--- Exercise ---
Show all the lines in the data below that include the word "agent".

Stored data:
——

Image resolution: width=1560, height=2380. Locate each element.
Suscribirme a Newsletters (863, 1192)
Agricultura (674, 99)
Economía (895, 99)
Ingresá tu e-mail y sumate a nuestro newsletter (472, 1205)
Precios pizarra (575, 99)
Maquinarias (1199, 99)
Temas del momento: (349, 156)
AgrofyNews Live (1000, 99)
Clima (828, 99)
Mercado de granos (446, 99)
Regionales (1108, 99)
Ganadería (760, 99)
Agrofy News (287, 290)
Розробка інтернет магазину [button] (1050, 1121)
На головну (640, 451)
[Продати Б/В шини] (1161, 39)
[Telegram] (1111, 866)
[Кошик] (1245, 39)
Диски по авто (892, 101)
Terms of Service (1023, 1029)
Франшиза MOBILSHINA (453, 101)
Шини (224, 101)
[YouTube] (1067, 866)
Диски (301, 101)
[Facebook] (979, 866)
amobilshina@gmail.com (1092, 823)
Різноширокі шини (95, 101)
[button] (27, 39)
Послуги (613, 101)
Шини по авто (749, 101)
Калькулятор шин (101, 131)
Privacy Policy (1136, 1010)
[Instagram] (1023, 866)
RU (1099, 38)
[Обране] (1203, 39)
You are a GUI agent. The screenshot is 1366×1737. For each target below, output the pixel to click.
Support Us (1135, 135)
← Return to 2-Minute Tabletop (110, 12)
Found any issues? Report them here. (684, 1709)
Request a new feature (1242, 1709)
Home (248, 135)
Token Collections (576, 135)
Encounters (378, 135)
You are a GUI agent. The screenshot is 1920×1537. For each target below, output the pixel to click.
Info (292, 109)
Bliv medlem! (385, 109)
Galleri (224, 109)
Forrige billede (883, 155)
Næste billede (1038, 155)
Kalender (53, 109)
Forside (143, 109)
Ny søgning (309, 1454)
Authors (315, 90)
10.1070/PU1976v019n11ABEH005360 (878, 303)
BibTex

——

--- Solution for this problem ---
You are a GUI agent. The screenshot is 1366×1737. For each target below, output the pixel to click.
You are a GUI agent. The screenshot is 1920×1537. For each target below, output the pixel to click.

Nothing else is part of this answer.